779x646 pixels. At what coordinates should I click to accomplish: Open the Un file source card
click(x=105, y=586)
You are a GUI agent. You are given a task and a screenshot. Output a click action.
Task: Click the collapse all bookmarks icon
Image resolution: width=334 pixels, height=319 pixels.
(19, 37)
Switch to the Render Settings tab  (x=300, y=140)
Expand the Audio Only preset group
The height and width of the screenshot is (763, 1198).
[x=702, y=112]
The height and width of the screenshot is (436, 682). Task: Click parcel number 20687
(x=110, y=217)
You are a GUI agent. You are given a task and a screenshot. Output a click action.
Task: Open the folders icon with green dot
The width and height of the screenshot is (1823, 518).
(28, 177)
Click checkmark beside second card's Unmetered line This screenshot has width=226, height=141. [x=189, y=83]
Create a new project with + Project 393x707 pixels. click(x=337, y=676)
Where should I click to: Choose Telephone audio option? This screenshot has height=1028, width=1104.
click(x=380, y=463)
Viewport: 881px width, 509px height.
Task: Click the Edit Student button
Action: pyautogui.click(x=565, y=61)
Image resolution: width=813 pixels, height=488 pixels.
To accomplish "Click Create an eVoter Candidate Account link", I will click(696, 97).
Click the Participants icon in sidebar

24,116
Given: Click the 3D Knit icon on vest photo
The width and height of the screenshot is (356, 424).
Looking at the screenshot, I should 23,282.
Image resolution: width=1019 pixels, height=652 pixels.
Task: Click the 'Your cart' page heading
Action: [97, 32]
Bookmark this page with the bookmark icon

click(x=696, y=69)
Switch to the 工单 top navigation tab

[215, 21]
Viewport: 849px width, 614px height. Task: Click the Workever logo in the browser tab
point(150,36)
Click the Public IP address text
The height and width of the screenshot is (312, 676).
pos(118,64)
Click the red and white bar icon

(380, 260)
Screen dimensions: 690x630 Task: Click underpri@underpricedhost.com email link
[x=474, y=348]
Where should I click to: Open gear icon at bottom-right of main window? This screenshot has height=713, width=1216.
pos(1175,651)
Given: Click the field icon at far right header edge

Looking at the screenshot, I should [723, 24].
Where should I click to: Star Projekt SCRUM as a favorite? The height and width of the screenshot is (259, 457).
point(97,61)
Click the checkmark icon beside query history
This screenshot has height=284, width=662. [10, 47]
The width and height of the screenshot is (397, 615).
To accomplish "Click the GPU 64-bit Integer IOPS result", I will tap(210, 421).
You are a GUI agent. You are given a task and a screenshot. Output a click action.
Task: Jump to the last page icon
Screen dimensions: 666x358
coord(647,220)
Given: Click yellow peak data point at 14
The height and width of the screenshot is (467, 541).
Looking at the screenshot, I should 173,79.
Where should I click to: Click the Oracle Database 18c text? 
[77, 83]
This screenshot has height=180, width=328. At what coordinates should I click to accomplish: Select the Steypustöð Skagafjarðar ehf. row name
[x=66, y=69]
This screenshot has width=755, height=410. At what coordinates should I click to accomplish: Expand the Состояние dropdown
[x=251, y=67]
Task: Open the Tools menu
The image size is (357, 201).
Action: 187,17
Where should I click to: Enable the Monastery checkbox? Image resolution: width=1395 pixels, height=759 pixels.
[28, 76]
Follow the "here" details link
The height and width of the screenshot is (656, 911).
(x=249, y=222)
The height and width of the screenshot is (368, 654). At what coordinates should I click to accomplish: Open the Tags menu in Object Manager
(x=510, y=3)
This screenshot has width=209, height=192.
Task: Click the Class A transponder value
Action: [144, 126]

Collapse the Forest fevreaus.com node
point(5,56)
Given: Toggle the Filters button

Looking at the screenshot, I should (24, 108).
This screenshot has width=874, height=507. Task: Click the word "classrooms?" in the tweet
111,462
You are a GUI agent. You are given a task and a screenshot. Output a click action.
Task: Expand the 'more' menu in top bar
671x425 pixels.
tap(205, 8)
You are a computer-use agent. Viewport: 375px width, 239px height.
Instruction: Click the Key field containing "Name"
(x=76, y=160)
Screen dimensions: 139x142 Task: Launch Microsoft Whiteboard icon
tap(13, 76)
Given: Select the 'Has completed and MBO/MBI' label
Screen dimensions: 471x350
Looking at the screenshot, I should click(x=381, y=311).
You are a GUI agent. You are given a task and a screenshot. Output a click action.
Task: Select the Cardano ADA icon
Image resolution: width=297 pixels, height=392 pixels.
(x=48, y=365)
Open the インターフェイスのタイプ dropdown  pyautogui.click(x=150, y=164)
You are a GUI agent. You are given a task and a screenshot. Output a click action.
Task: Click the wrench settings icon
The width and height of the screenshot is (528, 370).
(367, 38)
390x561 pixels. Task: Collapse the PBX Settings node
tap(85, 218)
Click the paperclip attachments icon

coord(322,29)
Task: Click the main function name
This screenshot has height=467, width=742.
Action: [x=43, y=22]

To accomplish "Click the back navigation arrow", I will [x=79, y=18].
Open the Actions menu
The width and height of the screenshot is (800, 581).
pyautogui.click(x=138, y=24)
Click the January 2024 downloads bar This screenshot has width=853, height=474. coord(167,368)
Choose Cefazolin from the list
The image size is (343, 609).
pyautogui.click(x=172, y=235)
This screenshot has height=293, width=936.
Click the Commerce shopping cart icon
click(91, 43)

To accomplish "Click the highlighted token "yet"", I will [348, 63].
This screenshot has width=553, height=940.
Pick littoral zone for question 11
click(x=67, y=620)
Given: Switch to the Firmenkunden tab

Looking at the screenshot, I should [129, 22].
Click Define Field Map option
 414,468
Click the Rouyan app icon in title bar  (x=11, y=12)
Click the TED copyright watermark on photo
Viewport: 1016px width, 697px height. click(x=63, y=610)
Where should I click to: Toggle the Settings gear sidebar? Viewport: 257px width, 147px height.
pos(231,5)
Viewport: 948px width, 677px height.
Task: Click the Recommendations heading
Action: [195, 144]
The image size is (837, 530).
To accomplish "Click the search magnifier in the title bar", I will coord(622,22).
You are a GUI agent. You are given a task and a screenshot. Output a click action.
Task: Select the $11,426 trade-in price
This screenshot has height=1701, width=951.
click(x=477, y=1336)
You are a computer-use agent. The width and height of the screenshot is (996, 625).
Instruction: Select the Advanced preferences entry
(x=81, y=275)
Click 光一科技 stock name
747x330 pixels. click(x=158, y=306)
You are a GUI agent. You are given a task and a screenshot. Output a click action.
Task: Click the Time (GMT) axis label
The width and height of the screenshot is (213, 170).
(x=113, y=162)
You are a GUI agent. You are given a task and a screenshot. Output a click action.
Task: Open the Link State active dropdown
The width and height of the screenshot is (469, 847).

▶ Task description
The answer must be every line of the data that holds the word "computer".

▶ Result
You are a computer-use agent. Viewport: 375px width, 239px height.
You are a computer-use agent. The width and height of the screenshot is (996, 625).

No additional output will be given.